What to work on =
a - From the post below comparing the MDR and Tavor rifles, list every caliber it mentions.
b - Carry on the post comparing the MDR and Tavor rifles from its final sentence.
Start of Text provided
Let's pretend for a minute.

If the MDR ends up being great with the forward-eject working as-advertised, and we presume the Tavor is pretty great (I like mine a LOT), and for the sake of argument let's say the X95 comes out and maybe even an X95 conversion kit for standard Tavor SAR's, what would be the big selling points for one over the other?

Forward Ejection.  This seems like the big one, design-wise.  However, how big of a deal is that for people compared to the Tavor?  The Tavor propels brass at enough of an angle where I suspect for most who primarily shoot right-or-left and only switch occasionally to train it is not a big deal.  Am I crazy to say that?  It is a great idea for the DT MDR, however is it enough to convert early-adopting Tavor fans?  I am also curious (and optimistic) about the reliability of the forward eject.  It seems to be a very progressive design, and the way it opens up for a traditional side-eject is admittedly fantastic.  I wonder if they will ever sell that design (presumably patented) to convert other manufacturers or how that works that may or may not be adaptable to other designs.

Caliber Changes.  This seems to be the big one.  Specifically the .308, that will grab some fans.  The Tavor has conversions, however the .308, and the niche constantly begging/pleading for a 6.5 Grendel if they ever do that, would be big lineup additions.  I feel like the 6.8 is almost a foregone conclusion at this point.  Really, if any rifle in a marketable platform can fulfill the promise of the ACR as a modular rifle, and use the mags everybody uses for their AR's/AK's/etc., it is probably going to be a hit.
End of Text provided
Start of Entries
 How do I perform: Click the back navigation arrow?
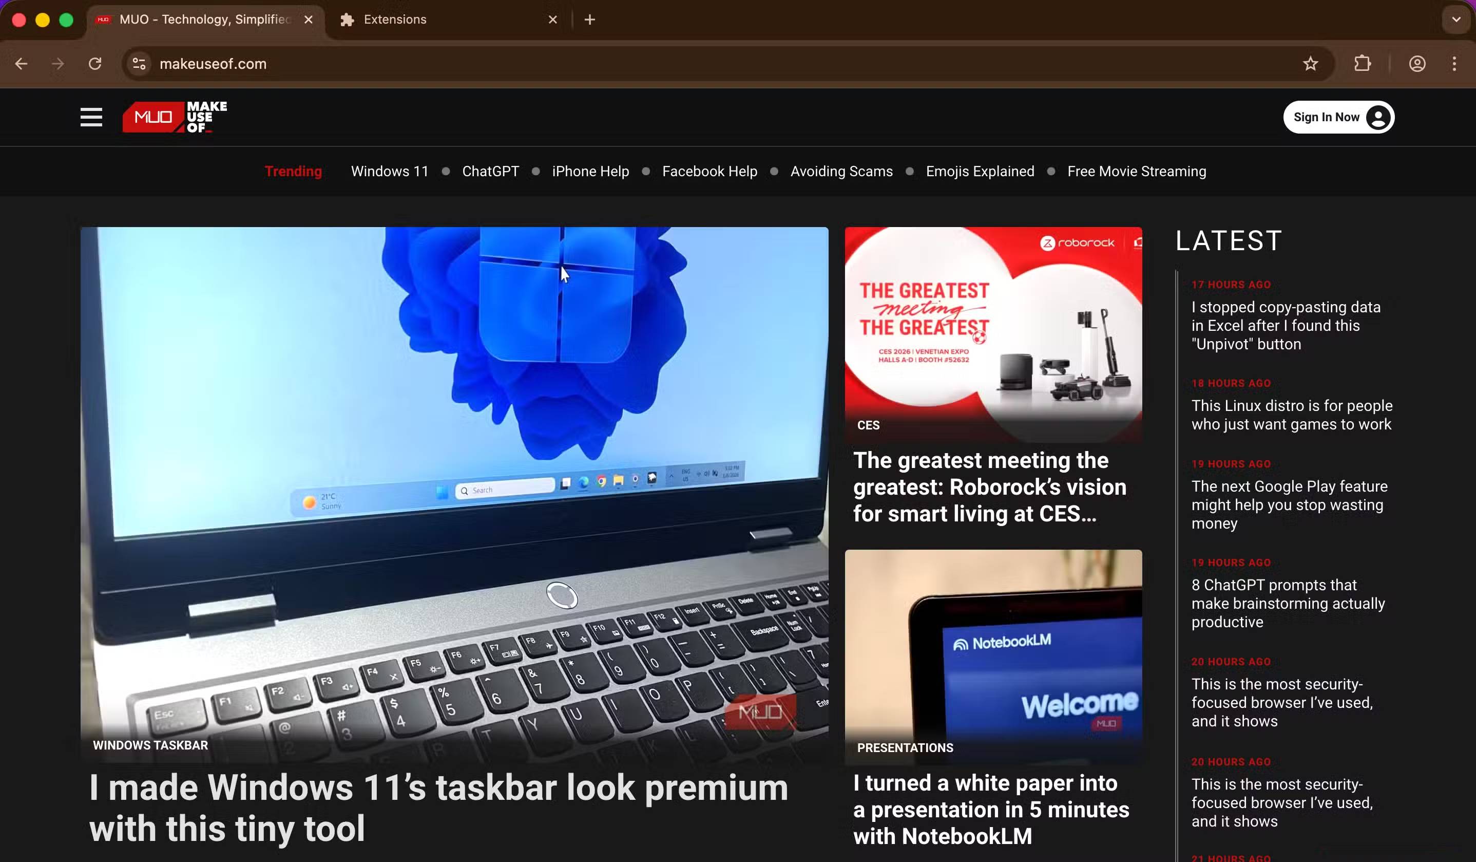coord(22,64)
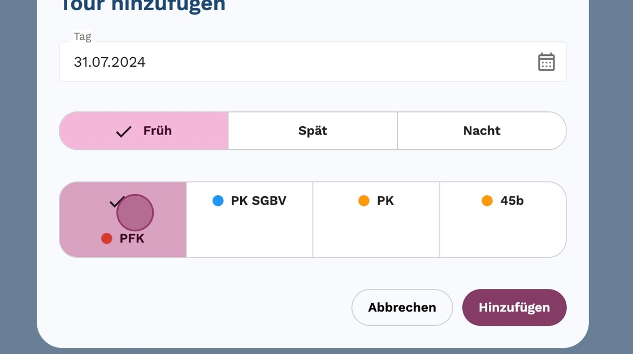
Task: Pick the 45b qualification option
Action: click(x=502, y=219)
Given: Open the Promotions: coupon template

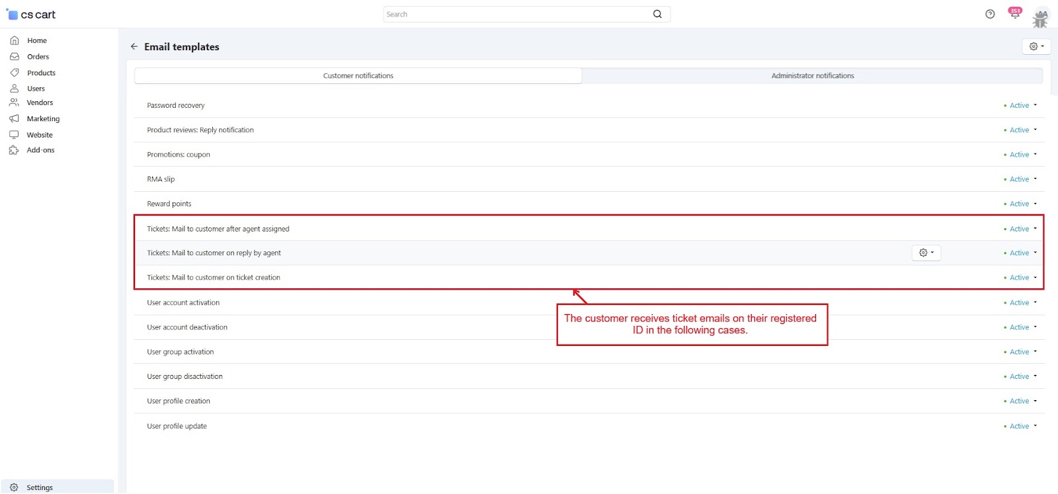Looking at the screenshot, I should (179, 155).
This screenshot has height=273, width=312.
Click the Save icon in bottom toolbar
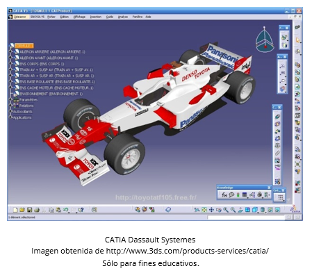pos(29,210)
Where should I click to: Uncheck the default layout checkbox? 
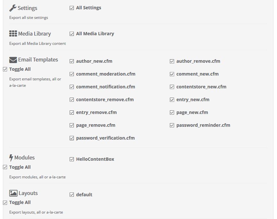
End of Entries
Answers below =
a - .308, 6.5 Grendel, 6.8

b -
Aesthetics.  Both look great.  The MDR seems a bit more streamlined in the front than the Tavor flattop.  Looks are subjective, and I am not sure which is going to be a bigger hit.  The X95 looks pretty slick too though.

Layout.  It is convenient having the standard AR-designed safety switch and magazine release.    I actually like the handle/trigger-guard on the Tavor as a support-hand, well, support.  I doubt most anybody else cares, and a few prefer the more minimal/traditional AR-15 trigger guard, which I believe the X95 does have as well (or can, I have seen pictures I believe showing it both ways).

Trigger.  It's really nice the MDR comes with a ~4lb. 2-stage trigger.  Not a deal breaker if you're a Tavor fanboy since the price-difference initially might account for you to buy whichever Tavor trigger you want (and that is available).  Still, props to DT for coming with that right out of the gate.

Other than that, what (if anything) do you really see as meaningful upgrades or improvements?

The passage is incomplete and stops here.